▼

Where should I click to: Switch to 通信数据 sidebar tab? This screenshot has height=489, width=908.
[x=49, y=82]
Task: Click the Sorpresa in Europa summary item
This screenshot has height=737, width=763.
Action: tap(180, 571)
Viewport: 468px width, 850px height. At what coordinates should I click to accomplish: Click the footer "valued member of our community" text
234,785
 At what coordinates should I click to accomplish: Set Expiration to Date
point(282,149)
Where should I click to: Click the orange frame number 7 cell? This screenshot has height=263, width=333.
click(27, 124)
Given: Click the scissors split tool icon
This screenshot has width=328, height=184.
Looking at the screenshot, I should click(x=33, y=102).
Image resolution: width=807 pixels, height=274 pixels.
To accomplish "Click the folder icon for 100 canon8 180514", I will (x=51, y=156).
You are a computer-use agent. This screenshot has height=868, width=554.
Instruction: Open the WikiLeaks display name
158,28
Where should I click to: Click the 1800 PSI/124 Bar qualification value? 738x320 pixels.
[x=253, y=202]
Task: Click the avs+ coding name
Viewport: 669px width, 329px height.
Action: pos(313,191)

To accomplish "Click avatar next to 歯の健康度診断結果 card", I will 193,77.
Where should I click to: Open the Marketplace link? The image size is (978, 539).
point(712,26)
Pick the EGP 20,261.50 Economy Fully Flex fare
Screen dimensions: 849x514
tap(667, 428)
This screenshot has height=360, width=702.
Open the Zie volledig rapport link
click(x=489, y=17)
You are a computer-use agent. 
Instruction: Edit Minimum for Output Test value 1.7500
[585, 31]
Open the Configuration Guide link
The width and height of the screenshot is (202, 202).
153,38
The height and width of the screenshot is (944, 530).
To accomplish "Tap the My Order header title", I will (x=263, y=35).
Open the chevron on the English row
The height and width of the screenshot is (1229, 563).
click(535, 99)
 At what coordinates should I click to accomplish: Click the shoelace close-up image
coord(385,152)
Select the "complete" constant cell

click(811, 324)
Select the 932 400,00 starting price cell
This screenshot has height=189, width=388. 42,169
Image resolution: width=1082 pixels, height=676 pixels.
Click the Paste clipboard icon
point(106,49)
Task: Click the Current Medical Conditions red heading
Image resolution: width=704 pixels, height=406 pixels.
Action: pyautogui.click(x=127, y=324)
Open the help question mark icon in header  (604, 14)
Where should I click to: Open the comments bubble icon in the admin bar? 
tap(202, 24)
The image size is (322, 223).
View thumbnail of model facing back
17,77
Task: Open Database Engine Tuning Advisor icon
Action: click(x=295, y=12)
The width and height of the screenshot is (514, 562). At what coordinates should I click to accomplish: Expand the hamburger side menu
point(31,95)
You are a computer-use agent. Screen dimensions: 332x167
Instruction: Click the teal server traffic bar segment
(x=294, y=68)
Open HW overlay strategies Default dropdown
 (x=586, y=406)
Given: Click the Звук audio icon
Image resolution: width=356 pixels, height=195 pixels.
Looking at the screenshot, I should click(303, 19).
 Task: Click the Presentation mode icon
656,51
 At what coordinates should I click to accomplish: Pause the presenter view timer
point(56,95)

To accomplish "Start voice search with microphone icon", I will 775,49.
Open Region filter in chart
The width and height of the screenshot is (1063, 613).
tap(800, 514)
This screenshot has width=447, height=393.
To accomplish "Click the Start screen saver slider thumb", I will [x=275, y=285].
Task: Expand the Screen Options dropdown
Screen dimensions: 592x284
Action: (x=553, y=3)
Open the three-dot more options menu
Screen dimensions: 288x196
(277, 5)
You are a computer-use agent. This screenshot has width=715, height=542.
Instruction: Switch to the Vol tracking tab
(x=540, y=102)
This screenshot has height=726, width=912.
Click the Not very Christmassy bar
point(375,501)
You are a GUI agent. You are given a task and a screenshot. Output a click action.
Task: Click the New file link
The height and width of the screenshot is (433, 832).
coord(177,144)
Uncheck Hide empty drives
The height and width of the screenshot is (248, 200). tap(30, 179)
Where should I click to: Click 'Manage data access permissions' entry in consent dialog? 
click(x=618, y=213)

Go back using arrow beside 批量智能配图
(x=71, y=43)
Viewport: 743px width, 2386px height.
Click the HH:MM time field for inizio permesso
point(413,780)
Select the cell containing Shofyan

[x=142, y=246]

▲

## DIRECTIONS
Select all lines with the word "agent" from the entries above.

## RESPONSE
You are a computer-use agent. This screenshot has height=868, width=554.
You are a computer-use agent. 
You are a computer-use agent. Screen dimensions: 332x167
You are a computer-use agent. This screenshot has width=715, height=542.
You are a GUI agent. You are given a task and a screenshot. Output a click action.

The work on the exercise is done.